Bryan, I think this might hit a little close to home, but from the work that we’ve been doing, a lot of the challenges seem to be level-setting expectations and resource bandwidth, and understanding that an IAM project is not an assessment. It’s not going to be done. It’s not going to be fixed within two days or three days. With an IAM implementation or an IAM project, there’s a lot of complexity, a lot of layers, and we need adequate time and investment. It’s a heavy lift up front, but the reward is there at the end of the tunnel.
I believe that most people, when they get pulled in for requests — everyone has a day job, everyone has stuff they have to do. A lot of times, these projects come in and out, people say, “That’s great. Let me go do them.” Then they say, “I’m sick of doing it.” It’s fair, because their stuff is piling on from their day job. Balancing that out and understanding that, yes, the first few weeks is not going to be easy and there’s going to be a lot of work to do — a lot of discussion and a lot of challenging the norm. That’s why identity seems to be heading toward as it innovates. Having that gap of understanding constraints, understanding — “Let’s lift this. Let’s lift this giant boulder up. Once we lift it, it will be a huge sigh of relief for the program overall.” I think that’s been the main focus that I have seen for a number of years, and it’s been very consistent. It’s a harder problem to fix than most people realize.
It’s funny you used the boulder analogy. I think of the boulder getting picked up, and I think, “What are all the things that are crawling underneath that we didn’t know about?” I’m curious — Pierce, your thoughts, then back to Bryan and then we’ll go to Jim — there’s an expectation that when you come into an organization, whether it’s consulting, or as an IAM program manager or just as any part of the IAM chain, that you’re going to have all the answers. You’re going to have them right away. You’re going to know everything and how to solve every single problem. I don’t think that’s a realistic expectation.

────────────────

§ What this exercise asks:
1 > In the IAM discussion, what does the first speaker say an IAM project is not?
2 > Using the IAM discussion, explain why the speaker calls it fair when people pulled into these projects say they are sick of doing them.
3 > Carry on the IAM discussion from its last sentence.
The lines after this point are separate material, unrelated to the IAM discussion.

[Target pointing data]
────────────────

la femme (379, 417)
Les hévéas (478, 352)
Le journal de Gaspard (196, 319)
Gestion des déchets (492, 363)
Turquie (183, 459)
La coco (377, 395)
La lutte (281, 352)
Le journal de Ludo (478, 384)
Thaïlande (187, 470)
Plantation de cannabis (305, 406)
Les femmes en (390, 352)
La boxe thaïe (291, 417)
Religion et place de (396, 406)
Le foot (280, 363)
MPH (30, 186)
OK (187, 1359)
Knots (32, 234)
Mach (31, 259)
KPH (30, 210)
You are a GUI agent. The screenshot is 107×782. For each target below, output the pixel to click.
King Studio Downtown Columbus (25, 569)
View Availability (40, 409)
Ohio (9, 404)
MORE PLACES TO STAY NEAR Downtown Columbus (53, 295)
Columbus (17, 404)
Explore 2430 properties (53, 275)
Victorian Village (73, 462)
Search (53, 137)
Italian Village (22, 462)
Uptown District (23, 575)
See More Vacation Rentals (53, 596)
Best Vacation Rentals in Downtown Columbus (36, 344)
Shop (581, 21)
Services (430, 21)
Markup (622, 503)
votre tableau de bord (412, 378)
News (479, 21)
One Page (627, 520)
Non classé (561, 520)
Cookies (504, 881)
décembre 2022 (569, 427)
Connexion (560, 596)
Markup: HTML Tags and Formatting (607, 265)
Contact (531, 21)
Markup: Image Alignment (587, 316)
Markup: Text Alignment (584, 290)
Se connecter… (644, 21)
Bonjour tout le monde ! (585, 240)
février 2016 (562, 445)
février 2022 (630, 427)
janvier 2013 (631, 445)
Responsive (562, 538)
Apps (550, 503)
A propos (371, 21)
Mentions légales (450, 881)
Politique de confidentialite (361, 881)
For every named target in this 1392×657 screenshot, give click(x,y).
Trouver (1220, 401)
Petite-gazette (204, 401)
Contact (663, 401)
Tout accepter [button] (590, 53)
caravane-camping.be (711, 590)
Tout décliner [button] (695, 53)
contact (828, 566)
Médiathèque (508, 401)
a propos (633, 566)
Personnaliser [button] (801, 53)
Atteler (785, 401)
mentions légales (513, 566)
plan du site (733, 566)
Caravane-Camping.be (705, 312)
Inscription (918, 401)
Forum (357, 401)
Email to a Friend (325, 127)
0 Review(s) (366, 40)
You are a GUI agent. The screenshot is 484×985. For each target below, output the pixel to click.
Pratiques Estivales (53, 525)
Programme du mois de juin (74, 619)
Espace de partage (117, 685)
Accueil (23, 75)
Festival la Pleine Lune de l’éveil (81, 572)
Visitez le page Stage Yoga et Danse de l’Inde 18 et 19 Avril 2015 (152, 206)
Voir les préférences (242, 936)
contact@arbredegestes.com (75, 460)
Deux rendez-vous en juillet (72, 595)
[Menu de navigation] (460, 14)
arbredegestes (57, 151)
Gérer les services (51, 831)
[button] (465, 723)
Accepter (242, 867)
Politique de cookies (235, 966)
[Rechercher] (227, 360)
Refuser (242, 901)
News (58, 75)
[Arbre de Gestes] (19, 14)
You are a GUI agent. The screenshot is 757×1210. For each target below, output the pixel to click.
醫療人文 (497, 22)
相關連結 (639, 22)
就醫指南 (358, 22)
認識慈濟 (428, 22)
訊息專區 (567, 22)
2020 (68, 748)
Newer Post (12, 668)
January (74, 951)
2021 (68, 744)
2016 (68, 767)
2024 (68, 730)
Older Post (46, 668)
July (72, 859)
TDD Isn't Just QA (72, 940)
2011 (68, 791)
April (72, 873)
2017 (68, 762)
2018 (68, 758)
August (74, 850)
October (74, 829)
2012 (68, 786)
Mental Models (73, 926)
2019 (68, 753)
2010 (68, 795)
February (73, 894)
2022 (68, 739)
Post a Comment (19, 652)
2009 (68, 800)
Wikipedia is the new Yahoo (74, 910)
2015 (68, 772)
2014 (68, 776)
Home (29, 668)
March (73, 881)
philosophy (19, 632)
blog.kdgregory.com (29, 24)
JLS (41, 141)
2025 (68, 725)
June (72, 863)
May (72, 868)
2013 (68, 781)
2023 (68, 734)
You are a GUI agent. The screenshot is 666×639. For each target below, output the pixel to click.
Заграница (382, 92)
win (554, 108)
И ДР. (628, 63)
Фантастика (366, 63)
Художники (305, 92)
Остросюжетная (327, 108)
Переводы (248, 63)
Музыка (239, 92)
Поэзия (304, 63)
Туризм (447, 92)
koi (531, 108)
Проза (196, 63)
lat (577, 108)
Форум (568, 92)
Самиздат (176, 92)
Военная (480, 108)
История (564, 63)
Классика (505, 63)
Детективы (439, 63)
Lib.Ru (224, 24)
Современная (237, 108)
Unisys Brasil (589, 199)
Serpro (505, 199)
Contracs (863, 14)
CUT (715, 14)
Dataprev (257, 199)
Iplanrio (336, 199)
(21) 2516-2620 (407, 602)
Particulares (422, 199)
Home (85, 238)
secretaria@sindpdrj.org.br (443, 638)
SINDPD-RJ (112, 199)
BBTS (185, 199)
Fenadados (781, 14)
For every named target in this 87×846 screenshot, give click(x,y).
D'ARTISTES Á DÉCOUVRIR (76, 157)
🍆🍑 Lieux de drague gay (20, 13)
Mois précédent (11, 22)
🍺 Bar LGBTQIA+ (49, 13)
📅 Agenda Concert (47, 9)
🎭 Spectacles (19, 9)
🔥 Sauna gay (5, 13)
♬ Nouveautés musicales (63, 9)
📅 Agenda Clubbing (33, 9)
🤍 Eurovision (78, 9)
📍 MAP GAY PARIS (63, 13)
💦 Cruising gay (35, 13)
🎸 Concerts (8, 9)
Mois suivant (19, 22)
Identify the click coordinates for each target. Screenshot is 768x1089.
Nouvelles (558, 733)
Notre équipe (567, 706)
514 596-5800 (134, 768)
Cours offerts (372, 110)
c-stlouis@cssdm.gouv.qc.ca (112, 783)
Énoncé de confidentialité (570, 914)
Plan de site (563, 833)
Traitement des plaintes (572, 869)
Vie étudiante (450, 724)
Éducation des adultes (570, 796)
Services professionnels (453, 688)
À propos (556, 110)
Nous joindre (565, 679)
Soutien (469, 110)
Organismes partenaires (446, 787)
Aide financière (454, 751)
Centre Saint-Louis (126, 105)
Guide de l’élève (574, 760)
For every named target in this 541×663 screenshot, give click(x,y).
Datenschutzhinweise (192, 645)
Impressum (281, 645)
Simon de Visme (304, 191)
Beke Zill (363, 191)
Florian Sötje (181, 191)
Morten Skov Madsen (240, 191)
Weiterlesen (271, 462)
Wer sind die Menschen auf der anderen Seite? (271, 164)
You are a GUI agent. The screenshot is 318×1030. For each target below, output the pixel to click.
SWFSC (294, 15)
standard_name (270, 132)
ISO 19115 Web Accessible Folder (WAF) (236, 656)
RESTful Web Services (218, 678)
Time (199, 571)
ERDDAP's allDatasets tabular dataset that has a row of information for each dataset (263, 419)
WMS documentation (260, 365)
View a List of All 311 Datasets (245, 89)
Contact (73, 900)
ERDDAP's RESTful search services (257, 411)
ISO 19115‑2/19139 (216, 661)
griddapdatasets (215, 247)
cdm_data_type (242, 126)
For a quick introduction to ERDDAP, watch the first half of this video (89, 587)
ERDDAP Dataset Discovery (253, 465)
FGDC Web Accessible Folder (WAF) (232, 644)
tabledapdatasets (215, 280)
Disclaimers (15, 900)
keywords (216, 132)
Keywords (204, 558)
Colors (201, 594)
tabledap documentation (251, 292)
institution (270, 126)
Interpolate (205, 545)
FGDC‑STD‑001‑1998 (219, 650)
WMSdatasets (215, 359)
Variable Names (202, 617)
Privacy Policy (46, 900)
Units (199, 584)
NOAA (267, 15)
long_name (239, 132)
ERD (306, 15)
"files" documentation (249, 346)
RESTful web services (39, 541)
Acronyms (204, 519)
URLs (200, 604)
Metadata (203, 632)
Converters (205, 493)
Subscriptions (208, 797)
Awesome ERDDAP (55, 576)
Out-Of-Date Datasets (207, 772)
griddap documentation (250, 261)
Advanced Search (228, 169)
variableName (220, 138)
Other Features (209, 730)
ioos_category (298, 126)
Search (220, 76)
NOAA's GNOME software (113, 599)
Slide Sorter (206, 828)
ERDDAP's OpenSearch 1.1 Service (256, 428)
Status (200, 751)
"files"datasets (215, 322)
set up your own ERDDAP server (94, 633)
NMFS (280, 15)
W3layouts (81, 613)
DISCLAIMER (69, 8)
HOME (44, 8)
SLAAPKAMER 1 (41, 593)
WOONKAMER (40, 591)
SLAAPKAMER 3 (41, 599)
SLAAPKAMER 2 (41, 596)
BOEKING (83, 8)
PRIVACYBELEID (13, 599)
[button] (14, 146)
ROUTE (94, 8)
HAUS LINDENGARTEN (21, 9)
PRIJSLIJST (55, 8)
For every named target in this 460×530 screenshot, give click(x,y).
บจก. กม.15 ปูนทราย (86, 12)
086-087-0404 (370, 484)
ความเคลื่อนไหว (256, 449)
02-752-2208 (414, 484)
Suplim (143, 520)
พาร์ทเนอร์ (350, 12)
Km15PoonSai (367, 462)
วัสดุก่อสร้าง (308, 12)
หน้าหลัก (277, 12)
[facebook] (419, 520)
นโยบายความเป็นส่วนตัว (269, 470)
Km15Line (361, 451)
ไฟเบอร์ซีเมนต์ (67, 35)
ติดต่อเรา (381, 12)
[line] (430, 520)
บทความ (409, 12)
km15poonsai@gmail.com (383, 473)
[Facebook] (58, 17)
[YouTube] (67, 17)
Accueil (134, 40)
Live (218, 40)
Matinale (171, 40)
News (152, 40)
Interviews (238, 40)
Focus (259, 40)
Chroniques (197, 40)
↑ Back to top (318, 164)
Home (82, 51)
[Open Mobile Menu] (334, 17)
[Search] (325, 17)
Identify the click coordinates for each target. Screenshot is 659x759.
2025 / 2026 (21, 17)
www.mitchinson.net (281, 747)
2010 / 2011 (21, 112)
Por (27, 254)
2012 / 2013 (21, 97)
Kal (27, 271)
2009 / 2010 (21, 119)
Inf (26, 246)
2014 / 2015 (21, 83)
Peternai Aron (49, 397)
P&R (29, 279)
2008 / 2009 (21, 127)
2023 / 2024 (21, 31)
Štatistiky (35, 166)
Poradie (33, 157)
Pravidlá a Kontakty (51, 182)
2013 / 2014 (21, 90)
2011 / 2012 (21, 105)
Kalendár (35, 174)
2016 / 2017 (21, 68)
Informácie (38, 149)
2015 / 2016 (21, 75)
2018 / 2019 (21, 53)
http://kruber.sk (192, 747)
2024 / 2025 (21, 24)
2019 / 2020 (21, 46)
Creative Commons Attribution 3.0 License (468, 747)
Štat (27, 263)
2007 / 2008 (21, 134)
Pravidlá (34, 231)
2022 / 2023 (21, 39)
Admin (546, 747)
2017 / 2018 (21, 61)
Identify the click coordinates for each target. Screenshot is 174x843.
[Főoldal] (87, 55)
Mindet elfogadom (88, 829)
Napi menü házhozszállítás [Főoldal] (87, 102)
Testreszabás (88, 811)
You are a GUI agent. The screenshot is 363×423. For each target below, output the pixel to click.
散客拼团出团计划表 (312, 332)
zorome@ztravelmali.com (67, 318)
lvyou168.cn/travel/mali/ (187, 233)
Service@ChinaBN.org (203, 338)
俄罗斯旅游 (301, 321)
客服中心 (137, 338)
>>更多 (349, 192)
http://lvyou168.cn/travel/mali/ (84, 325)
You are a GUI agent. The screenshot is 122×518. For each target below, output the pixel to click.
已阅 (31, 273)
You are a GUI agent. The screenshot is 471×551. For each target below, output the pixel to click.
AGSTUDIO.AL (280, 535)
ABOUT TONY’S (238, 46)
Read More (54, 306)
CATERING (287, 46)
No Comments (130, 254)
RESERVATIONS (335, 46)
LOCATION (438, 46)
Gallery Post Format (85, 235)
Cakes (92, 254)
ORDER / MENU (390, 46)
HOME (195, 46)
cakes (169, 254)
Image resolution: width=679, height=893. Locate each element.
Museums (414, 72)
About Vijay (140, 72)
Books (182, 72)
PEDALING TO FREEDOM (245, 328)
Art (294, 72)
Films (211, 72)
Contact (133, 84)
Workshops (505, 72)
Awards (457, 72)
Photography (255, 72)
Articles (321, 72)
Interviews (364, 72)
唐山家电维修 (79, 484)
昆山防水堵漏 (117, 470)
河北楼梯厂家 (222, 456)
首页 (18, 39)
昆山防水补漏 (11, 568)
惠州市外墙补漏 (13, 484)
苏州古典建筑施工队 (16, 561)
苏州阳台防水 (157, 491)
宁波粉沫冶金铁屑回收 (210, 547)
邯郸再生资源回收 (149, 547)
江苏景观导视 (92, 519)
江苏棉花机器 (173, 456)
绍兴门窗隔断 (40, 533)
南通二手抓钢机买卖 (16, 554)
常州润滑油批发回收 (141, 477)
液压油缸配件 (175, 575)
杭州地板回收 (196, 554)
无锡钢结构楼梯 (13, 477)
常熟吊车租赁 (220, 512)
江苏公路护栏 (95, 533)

────────────────

§ Written answers:
1 > An IAM project is not an assessment.

2 > It is fair because everyone has a day job and other work they must do, so their own tasks keep piling up while they work on the project.

3 >
My thought process is, when we’re talking with folks around IAM, it’s “We’re going to start putting questions out there. We may not have the answers, or they may not be readily apparent, but that’s OK.” We need to start understanding what we don’t understand to be able to fix those types of things. I’m curious if that’s something that you guys have seen as well in your experiences. Pierce, we’ll start with you, and then go to Bryan.
I’ll put it this way: I don’t think Elon Musk even has all the answers. The reason I am saying that is, if you look at the questions and the landscape, remember the thing I said earlier that identity, specifically, is such a unique beast because it’s in the heart of so much that the business does, without even realizing that it is in the back end. It’s one of those things where having identity be at the position it is, people expect you to know “How does SAP work? How does ServiceNow work? How does an ERP work? How does all of this plan, and how does it play in identity?”
Very rarely can one person ever answer all that. They might be able to answer at a very high level, but doing deeper, there needs to be a ton of collaboration, a ton of people, and it takes an army to build an empire for this. My experience is that you need to collaborate, collaborate, collaborate to get the answers for this. The other problem with that is, if it’s one person giving you all the answers, you’re only going on one person’s view, which doesn’t tend to end well.
It’s not as diversified. Bryan, what about yourself?
Well first of all, I need to rethink this relationship with Pierce, because I was under the assumption he did know everything. All kidding aside, that’s true. Yes, I think Pierce is right: There’s a lot of heavy lifting. There are a lot of components that have to go together. As we alluded to before, your resource owners probably don’t know everything that you had hoped that they would know. Developing those relationships where you can discover the information together and leverage it is good. I also think it’s important that you define small elements for success, rather than having the big end result always hanging over your head, so that you can show there’s progress, there’s success and we’re building on that success as we go. If you only see the end of the tunnel, you’re going to miss all of those important steps along the way.
Jeff, when you went through this question, you broke it into three parts: There’s the ownership of IAM, the customization versus configuration and user experience versus security. Let me give my elevator pitch on each one. When it comes to ownership, my perspective is that it’s the IAM program’s responsibility to put a good process and a good set of tools in place, but it’s the business’ responsibility to decide who gets access to what. I think we, as IT professionals, want to step up and fill the void, but I think we have to be careful not to step into the role of “We’ll decide who gets access to what.” That leaves the business not responsible if something happens — if the wrong person has the wrong access. It’s got to be in the right hands for the decision to be made, and IT’s role is to then put it in a context so that the right decision can be made for the person with rubber-stamping access and the provisioning of that access happens. That’s my perspective on that one.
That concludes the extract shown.